Given problem: Rewrite every row below as a numbered list, leaving out blank lines.

Provided information:
● ● ● ● ● ● ●

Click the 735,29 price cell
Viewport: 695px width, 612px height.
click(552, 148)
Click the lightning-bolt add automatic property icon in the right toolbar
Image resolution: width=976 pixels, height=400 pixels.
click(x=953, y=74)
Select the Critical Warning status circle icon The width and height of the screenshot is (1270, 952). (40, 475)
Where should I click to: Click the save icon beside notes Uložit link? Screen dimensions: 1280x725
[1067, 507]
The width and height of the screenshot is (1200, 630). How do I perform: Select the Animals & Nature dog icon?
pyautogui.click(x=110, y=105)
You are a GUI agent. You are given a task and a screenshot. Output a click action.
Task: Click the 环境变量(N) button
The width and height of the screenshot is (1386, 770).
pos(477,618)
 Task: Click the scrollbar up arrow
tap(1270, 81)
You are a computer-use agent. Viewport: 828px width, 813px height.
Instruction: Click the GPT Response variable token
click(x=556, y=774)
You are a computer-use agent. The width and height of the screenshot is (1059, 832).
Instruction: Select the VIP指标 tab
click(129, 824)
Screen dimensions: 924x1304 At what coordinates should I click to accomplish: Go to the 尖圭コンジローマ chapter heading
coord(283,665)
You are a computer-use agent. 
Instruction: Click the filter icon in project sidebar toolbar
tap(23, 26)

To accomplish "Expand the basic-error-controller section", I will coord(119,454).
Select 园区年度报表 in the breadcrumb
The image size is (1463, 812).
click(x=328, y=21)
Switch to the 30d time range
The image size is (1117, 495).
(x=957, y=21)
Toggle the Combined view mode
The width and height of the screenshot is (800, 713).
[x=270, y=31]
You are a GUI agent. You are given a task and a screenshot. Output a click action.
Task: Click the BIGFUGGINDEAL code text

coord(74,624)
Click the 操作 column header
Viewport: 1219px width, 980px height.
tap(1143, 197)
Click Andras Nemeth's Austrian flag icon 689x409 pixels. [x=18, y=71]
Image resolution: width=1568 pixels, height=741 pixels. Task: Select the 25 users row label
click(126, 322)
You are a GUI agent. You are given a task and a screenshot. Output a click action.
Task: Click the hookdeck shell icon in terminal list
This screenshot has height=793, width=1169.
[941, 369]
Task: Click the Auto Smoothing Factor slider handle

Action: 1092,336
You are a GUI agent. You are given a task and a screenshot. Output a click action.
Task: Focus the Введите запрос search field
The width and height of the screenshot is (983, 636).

● ● ● ● ● ● ●

Output for this exercise:
1. Click the 735,29 price cell
2. Viewport: 695px width, 612px height.
3. click(552, 148)
4. Click the lightning-bolt add automatic property icon in the right toolbar
5. Image resolution: width=976 pixels, height=400 pixels.
6. click(x=953, y=74)
7. Select the Critical Warning status circle icon The width and height of the screenshot is (1270, 952). (40, 475)
8. Where should I click to: Click the save icon beside notes Uložit link? Screen dimensions: 1280x725
9. [1067, 507]
10. The width and height of the screenshot is (1200, 630). How do I perform: Select the Animals & Nature dog icon?
11. pyautogui.click(x=110, y=105)
12. You are a GUI agent. You are given a task and a screenshot. Output a click action.
13. Task: Click the 环境变量(N) button
14. The width and height of the screenshot is (1386, 770).
15. pos(477,618)
16.  Task: Click the scrollbar up arrow
17. tap(1270, 81)
18. You are a computer-use agent. Viewport: 828px width, 813px height.
19. Instruction: Click the GPT Response variable token
20. click(x=556, y=774)
21. You are a computer-use agent. The width and height of the screenshot is (1059, 832).
22. Instruction: Select the VIP指标 tab
23. click(129, 824)
24. Screen dimensions: 924x1304 At what coordinates should I click to accomplish: Go to the 尖圭コンジローマ chapter heading
25. coord(283,665)
26. You are a computer-use agent. 
27. Instruction: Click the filter icon in project sidebar toolbar
28. tap(23, 26)
29. To accomplish "Expand the basic-error-controller section", I will coord(119,454).
30. Select 园区年度报表 in the breadcrumb
31. The image size is (1463, 812).
32. click(x=328, y=21)
33. Switch to the 30d time range
34. The image size is (1117, 495).
35. (x=957, y=21)
36. Toggle the Combined view mode
37. The width and height of the screenshot is (800, 713).
38. [x=270, y=31]
39. You are a GUI agent. You are given a task and a screenshot. Output a click action.
40. Task: Click the BIGFUGGINDEAL code text
41. coord(74,624)
42. Click the 操作 column header
43. Viewport: 1219px width, 980px height.
44. tap(1143, 197)
45. Click Andras Nemeth's Austrian flag icon 689x409 pixels. [x=18, y=71]
46. Image resolution: width=1568 pixels, height=741 pixels. Task: Select the 25 users row label
47. click(126, 322)
48. You are a GUI agent. You are given a task and a screenshot. Output a click action.
49. Task: Click the hookdeck shell icon in terminal list
50. This screenshot has height=793, width=1169.
51. [941, 369]
52. Task: Click the Auto Smoothing Factor slider handle
53. Action: 1092,336
54. You are a GUI agent. You are given a task and a screenshot. Output a click action.
55. Task: Focus the Введите запрос search field
56. The width and height of the screenshot is (983, 636).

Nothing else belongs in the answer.